Material provided –
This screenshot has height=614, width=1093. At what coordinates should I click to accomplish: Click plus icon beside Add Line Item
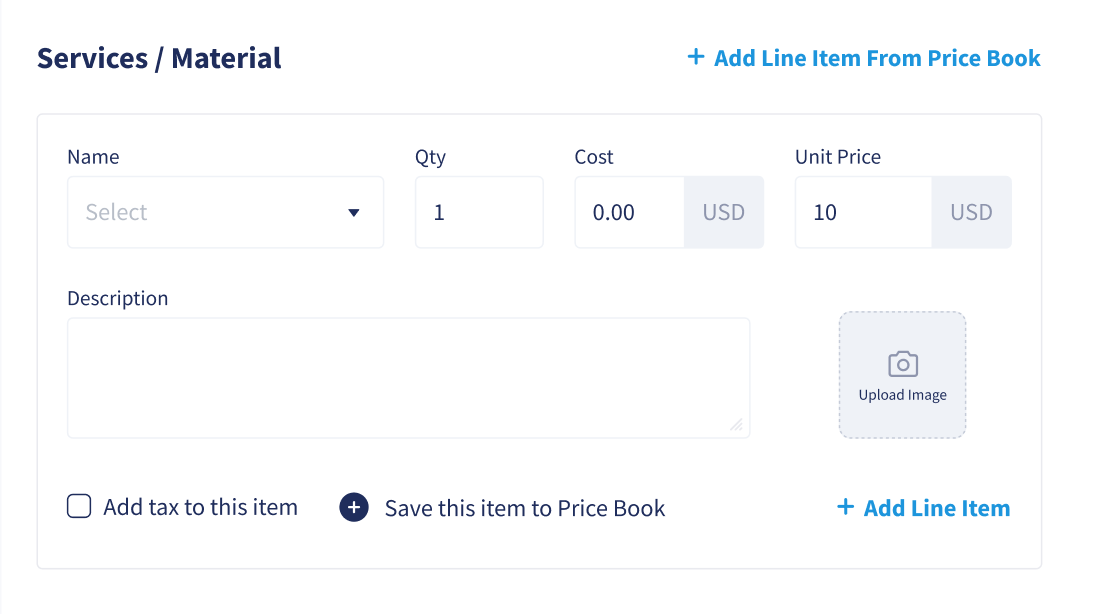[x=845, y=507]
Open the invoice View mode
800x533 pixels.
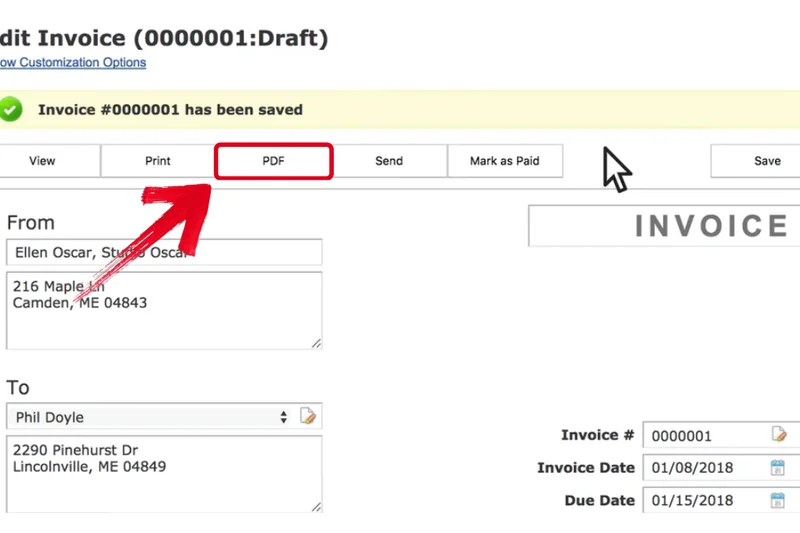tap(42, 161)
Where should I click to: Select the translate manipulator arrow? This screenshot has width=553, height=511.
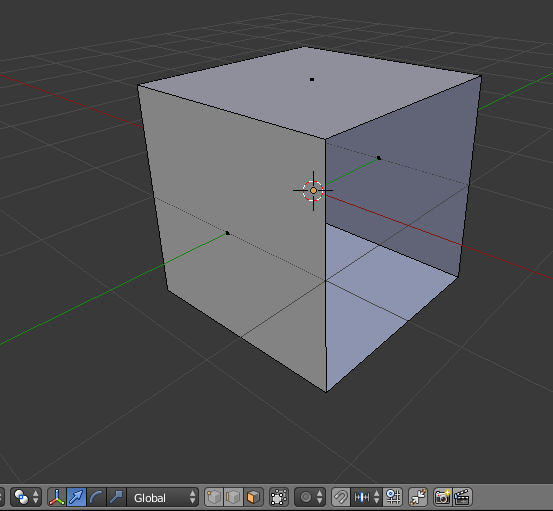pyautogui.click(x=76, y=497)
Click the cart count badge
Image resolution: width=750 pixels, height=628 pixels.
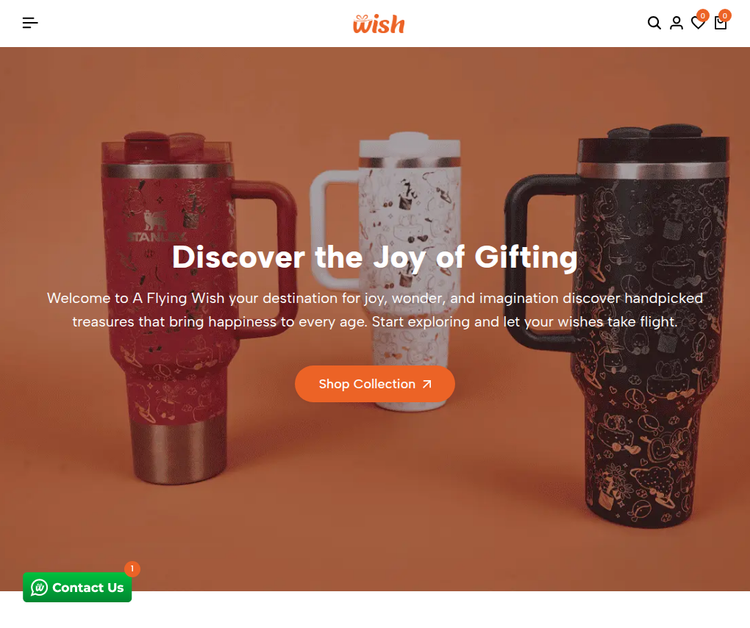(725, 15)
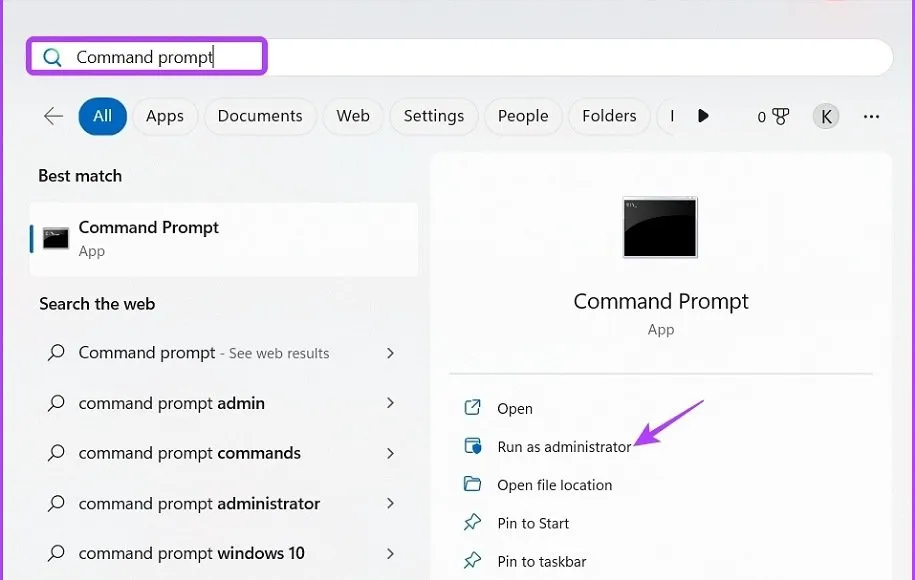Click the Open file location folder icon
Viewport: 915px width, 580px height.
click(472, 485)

---

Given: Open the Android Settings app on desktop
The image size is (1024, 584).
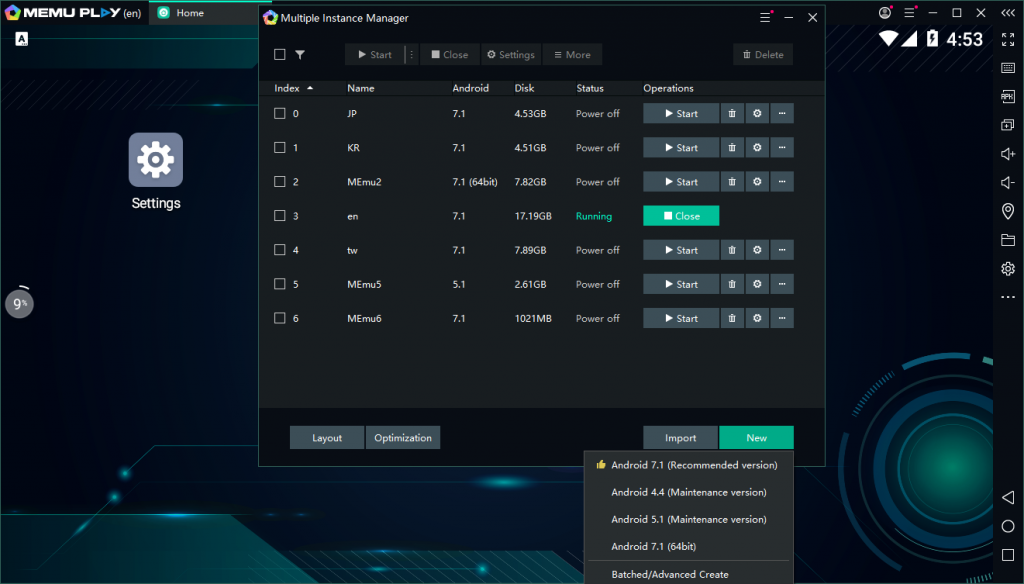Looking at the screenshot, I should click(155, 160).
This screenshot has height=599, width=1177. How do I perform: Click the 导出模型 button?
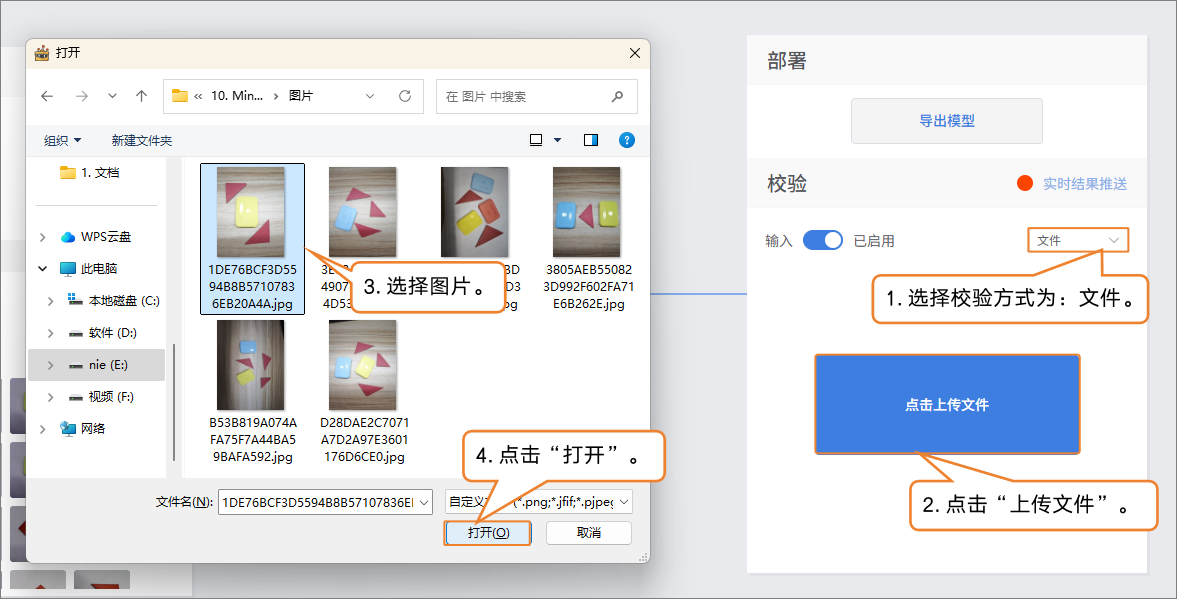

Action item – What you need to produce is an exact copy of the entries above, limited to the lines from the one with "The image size is (1024, 584)." up to and including the one with "This screenshot has height=599, width=1177.", without pictures.

Result of this exercise –
The image size is (1024, 584).
Looking at the screenshot, I should click(155, 160).
This screenshot has height=599, width=1177. How do I perform: Click the 导出模型 button?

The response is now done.